Quand une star de télévision doit réapprendre à habiter son corps

Le portrait télévisé a été tourné chez elle, à Vaison-la-Romaine. Cadre familier, lumière du Sud, objets du quotidien. Rien d’un plateau clinique. C’est précisément ce contraste qui frappe. On attendait peut-être une convalescence, un temps de repos, une convalescence encore négociable. On découvre une bascule. Depuis un an, la mobilité s’effrite. Depuis six mois, la marche a disparu. Plus d’opération envisageable. Plus de promesse chirurgicale à brandir comme une planche de salut. Il reste le fauteuil, la maison à réorganiser, et une personnalité qui refuse de disparaître derrière le diagnostic.

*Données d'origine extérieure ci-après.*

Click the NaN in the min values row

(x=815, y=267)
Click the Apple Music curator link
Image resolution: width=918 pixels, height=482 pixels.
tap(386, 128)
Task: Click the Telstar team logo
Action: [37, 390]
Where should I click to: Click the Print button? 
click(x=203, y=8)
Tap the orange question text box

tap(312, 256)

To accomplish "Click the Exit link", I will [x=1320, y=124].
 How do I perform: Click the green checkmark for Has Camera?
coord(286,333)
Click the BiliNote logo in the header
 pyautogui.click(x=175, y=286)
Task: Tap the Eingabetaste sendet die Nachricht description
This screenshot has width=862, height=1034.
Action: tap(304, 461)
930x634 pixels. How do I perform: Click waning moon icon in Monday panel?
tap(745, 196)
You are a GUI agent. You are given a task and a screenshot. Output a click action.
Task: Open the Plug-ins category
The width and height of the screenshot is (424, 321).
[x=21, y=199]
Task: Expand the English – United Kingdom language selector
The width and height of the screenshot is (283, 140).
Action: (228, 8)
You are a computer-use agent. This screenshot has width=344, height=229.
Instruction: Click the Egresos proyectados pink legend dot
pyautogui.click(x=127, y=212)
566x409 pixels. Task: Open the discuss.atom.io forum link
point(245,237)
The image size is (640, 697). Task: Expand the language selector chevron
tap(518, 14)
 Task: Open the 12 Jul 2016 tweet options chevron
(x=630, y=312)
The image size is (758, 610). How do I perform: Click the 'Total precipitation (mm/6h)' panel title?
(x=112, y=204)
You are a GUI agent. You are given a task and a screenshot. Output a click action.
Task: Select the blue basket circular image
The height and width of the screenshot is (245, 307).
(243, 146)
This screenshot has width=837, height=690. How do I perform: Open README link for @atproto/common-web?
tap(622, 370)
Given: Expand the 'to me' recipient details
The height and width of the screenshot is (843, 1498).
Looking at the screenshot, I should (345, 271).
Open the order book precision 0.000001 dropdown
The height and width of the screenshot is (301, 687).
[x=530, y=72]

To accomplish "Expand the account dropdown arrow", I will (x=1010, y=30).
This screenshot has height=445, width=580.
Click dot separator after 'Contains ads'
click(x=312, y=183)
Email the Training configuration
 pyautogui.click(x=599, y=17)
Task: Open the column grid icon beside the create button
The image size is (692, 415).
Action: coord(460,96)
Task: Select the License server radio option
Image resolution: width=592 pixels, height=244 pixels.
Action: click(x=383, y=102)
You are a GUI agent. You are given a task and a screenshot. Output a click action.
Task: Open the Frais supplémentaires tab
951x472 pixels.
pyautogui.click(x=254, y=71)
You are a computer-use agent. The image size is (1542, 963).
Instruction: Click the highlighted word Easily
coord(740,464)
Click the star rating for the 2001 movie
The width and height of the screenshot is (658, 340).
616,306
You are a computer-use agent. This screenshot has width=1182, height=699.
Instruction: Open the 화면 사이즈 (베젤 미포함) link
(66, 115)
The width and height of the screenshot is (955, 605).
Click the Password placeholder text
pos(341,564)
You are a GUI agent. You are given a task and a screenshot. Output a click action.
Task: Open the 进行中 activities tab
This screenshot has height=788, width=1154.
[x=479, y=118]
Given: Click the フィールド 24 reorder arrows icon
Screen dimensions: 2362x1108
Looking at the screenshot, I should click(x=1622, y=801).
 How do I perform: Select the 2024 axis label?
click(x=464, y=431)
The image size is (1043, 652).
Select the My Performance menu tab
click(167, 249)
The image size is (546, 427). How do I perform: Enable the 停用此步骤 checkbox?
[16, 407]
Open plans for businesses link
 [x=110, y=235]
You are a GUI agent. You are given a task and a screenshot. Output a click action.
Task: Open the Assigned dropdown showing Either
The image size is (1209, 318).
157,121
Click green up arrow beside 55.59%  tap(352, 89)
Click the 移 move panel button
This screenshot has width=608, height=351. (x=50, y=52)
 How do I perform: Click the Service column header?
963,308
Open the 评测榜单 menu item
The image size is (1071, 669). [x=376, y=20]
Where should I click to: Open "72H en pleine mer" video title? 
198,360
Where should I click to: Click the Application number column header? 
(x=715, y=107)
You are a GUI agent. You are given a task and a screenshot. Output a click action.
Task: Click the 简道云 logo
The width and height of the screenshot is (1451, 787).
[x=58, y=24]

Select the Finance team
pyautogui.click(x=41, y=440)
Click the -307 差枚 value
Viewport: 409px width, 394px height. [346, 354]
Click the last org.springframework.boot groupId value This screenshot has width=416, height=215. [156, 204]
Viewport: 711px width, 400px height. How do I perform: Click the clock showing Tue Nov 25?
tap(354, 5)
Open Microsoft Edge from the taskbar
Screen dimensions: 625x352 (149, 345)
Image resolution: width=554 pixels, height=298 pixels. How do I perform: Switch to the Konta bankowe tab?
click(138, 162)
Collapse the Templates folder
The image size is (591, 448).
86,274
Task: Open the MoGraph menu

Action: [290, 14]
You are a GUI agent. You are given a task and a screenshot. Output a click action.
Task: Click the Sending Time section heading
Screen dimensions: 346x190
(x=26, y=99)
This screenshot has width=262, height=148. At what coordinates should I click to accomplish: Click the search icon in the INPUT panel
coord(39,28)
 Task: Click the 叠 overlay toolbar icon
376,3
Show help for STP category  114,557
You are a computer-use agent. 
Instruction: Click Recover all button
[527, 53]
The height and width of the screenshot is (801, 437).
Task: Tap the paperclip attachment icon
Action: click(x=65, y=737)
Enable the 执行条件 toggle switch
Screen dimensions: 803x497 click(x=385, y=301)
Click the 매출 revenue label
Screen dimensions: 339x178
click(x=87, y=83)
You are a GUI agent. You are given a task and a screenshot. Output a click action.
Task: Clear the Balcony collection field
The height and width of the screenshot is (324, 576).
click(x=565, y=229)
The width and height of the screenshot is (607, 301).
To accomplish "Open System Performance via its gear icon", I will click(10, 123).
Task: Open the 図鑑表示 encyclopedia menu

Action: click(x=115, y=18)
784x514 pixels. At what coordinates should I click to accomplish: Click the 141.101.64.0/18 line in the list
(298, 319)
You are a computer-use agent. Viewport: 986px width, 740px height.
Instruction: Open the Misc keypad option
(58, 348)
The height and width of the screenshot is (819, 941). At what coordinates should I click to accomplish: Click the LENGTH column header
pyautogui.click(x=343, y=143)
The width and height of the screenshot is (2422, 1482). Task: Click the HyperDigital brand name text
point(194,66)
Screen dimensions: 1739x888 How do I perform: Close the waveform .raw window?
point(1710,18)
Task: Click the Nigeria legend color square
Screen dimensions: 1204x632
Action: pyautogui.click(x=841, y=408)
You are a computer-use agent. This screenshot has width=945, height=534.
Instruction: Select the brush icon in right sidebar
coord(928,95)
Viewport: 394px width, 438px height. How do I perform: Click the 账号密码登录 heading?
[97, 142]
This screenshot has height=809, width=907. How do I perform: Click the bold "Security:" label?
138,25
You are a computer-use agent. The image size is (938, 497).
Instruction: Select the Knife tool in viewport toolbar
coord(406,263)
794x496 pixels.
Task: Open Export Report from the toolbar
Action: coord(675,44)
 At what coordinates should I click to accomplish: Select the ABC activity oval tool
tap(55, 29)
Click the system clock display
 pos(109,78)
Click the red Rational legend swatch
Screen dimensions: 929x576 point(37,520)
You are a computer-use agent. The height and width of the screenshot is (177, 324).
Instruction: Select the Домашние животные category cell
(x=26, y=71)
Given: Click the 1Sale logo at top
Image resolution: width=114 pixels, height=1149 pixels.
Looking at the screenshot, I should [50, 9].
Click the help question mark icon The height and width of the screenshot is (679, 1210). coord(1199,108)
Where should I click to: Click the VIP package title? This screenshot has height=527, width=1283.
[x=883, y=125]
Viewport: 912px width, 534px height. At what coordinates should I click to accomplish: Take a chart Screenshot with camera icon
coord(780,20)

Cette scène n’est pas un simple fait people. Elle ouvre une discussion plus vaste sur ce que le corps peut céder même après une vie de lutte, sur le lien entre une maladie génétique rare et une compression nerveuse du bas du dos, sur la manière dont une société regarde le handicap lorsqu’il survient sur un visage déjà connu pour sa différence. Mimie Mathy a passé des décennies à contrer les préjugés liés à la petite taille. Elle se retrouve aujourd’hui à devoir apprivoiser une autre forme de regard, celui que l’on pose sur une femme qui ne se lève plus.

Ce qu’il faut retenir d’emblée
Le syndrome de la queue de cheval comprime les racines nerveuses du bas de la colonne. Chez Mimie Mathy, il s’inscrit dans un terrain déjà fragilisé par l’achondroplasie. Quatre interventions n’ont pas permis de récupérer la marche. Le combat bascule désormais vers l’adaptation et la dignité du quotidien.

Les mots crus d’une comédienne qui refuse le silence

Face à la caméra, elle ne recouvre pas la réalité d’un vernis de formule toute faite. Elle dit la dégradation récente. Elle dit l’arrêt brutal de la marche. Elle dit aussi l’absence de solution opératoire restante. Ces phrases, courtes, presque sèches, portent plus de poids que n’importe quel communiqué médical. Elles dessinent une ligne de fracture entre un avant encore mobile et un après assis, définitif ou presque.

Ça s’est dégradé depuis un an. Mais depuis six mois, je ne marche plus du tout.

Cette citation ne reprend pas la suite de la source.